You know, in almost every one of these cases of mass shootings, it's the same pattern. A young man, troubled, reclusive, almost always involved in some kind of violent entertainment media gets guns and then kills a lot of people. We have got to stop it.

CROWLEY: There's a lot here I wanted to ask you about, and I want to move on to Senator Chuck Hagel, a man you know. We are led to believe that he may be the person that President Obama wants to lead the Defense Department when Secretary Panetta leaves. You may know that a number of Jewish organizations and some folks up on Capitol Hill have objected already to the idea of Hagel saying he has had a number of anti-Israeli votes, that he has said things they perceive as anti-Israeli.

Has Chuck Hagel in your opinion disqualified himself because these various stances from becoming Secretary of Defense?

LIEBERMAN: I wouldn't -- I served with Chuck Hagel. I worked with him on some things. I like him and I respect him. I wouldn't say that his votes disqualify him. But if I were in the Senate on the Armed Services Committee and he was nominated, I would have some really serious questions to ask him, not just about Israel, but to me, the most significant foreign policy challenge for President Obama and our country and the world in the next year or two is Iran and it's nuclear weapons program. Chuck Hagel has had some very outlying votes on that. He's been...

CROWLEY: He's wanted to establish communication with Iran.

LIEBERMAN: Yeah, he's been consistently -- I think in that sense anybody who has tried to communicate with Iran has run into a brick wall, and Chuck Hagel has consistently been against economic sanctions to try to change the behavior of the Islamic regime, the radical regime in Tehran, which is the only way to do it short of war.

So, in fact, as I look at Chuck Hagel's positions on Iran, they seem to me to be quite different than President Obama. Now, President Obama obviously has earned the right to nominate whoever he wants, but I think this will be a very tough confirmation process. I don't know how it would end, but there are reasonable questions to ask and that Chuck Hagel will have to answer.

CROWLEY: And finally in our last minute I need you to solve the fiscal cliff problem, but specifically we all know that the speaker left. He couldn't get his caucus to join him on his backup plan, and he said "hey, Mr. President and Senator Reid the majority leader in the senate, it's up to you to fix this." What is Senator Reid's next move? Should Mitch McConnell get into this? How does this play out?

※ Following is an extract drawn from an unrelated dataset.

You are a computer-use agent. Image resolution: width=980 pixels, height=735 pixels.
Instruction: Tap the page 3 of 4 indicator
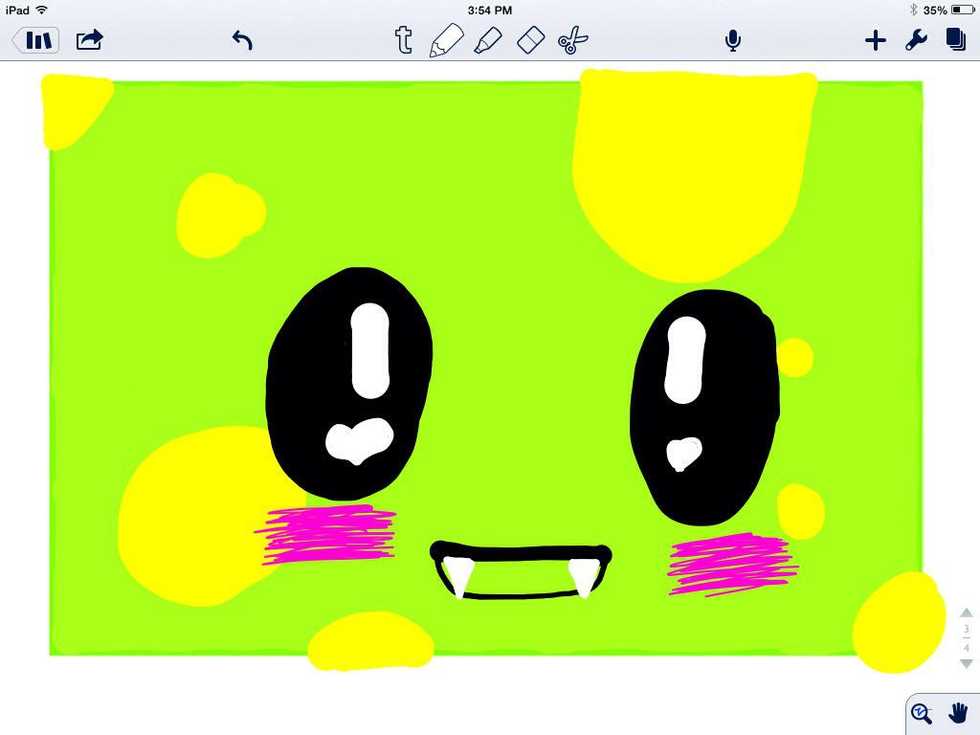(966, 638)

LIEBERMAN: Well, Candy, I will tell you in the aftermath of House Republicans rejecting Speaker Boehner's so-called Plan B, it's the first time that I feel that it's more likely that will go over the cliff than not. And that -- if we allow that to happen, it will be the most colossal consequential act of congressional irresponsibility in a long time, maybe ever in American history, because of the impact it will have on almost every American -- taxes up, programs cut, probably sending us back into a recession.

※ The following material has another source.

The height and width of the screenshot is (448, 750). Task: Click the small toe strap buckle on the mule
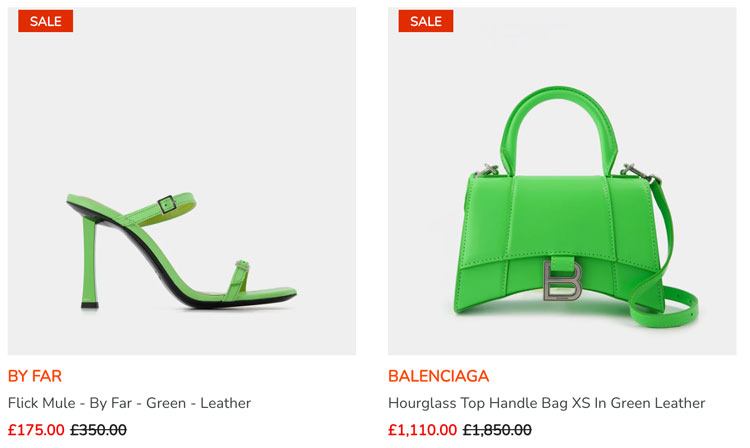pyautogui.click(x=243, y=266)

So the ball is now clearly with the Senate. Senator Reid and Senator McConnell have the ability to put this together again and pass something. It won't be a big, grand bargain to take care of the total debt, but they can do some things that will avoid the worst consequences going over the fiscal cliff.

I can tell you that talked to a lot of Republican colleagues in the Senate who are favorably inclined toward the idea it to protect the middle class from the tax cuts, let's raise taxes on people over 250,000, and let's stop those terrible cuts in defense, homeland security, education, et cetera.

CROWLEY: Not much time left.

Senator, after 24 years in the U.S. Senate you are retiring, but you still have work to do. So I'm not going to say good-bye to you now, because I imagine we might speak to you again before the end.

LIEBERMAN: We might. You see all of this. I told my colleagues they're just doing it to make sure that those of us who are retiring this year work every last day of our term. We're going to spend New Year's Eve here I believe.

CROWLEY: Thanks for the cheery note. Thanks so much, Senator Lieberman. Good to see you.